# What you need to do
1 - From the article on Gamergaters and Anita Sarkeesian, retype everything from "Anita Sarkeesian: Gamergaters" down to "in Video Games.".
2 - The article on Gamergaters and Anita Sarkeesian says a video about a writer who lived long before videogames draws fire on Kotaku In Action. According to the article, why does it become a target? Answer in one to three sentences.

# Selected excerpt

Anita Sarkeesian: Gamergaters still hate her

Cultural critic Anita Sarkeesian may have moved on from videogames, but Gamergaters (yes, they still exist) haven’t gotten over their obsession with her.

Earlier this month, Sarkeesian put out a video on the legendary Murasaki Shikibu, a Japanese woman who wrote the world’s first novel, The Tale of Genji, a thousand years ago. The four minute video, a slick production featuring elegant Japanese-art-inspired animation, is part of Sarkeesian’s Ordinary Women: Daring To Defy History series, her followup to Tropes Vs. Women in Video Games.

A video about a female writer who lived over 900 years before videogames were invented might not seem like an obvious target for the inhabitants of Kotaku In Action, the main Gamergate (or perhaps post-Gamergate?) hangout on Reddit. But it’s Sarkeesian, so the fake novel-reader boys on KiA rev up their outrage engines.

In a thread inspired by Sarkeesian’s video, a dedicated Sarkeesian-hater called SupremeReader stirs the pot with a trolly claim that Sarkeesian is guilty of “Armenian appropriation of Japanese culture around the Samhain holiday).” In a followup comment, he posts a photo of Sarkeesian in profile to show off her allegedly distinctive Armenian nose.

# Information supplied

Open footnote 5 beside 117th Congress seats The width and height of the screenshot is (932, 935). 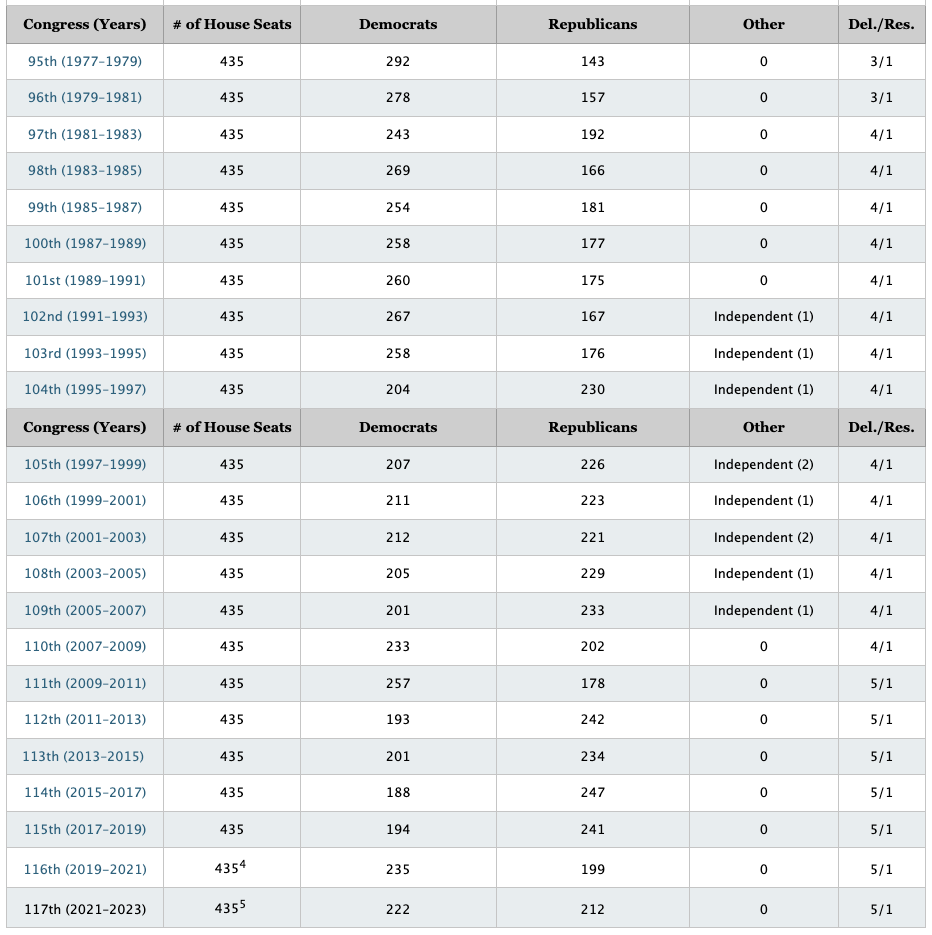(x=243, y=904)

# Final results
1 -
Anita Sarkeesian: Gamergaters still hate her

Cultural critic Anita Sarkeesian may have moved on from videogames, but Gamergaters (yes, they still exist) haven’t gotten over their obsession with her.

Earlier this month, Sarkeesian put out a video on the legendary Murasaki Shikibu, a Japanese woman who wrote the world’s first novel, The Tale of Genji, a thousand years ago. The four minute video, a slick production featuring elegant Japanese-art-inspired animation, is part of Sarkeesian’s Ordinary Women: Daring To Defy History series, her followup to Tropes Vs. Women in Video Games.

2 - It becomes a target because the video is Sarkeesian's. A video about a female writer who lived over 900 years before videogames were invented might not seem an obvious target for Kotaku In Action, but since she made it, the posters there rev up their outrage anyway.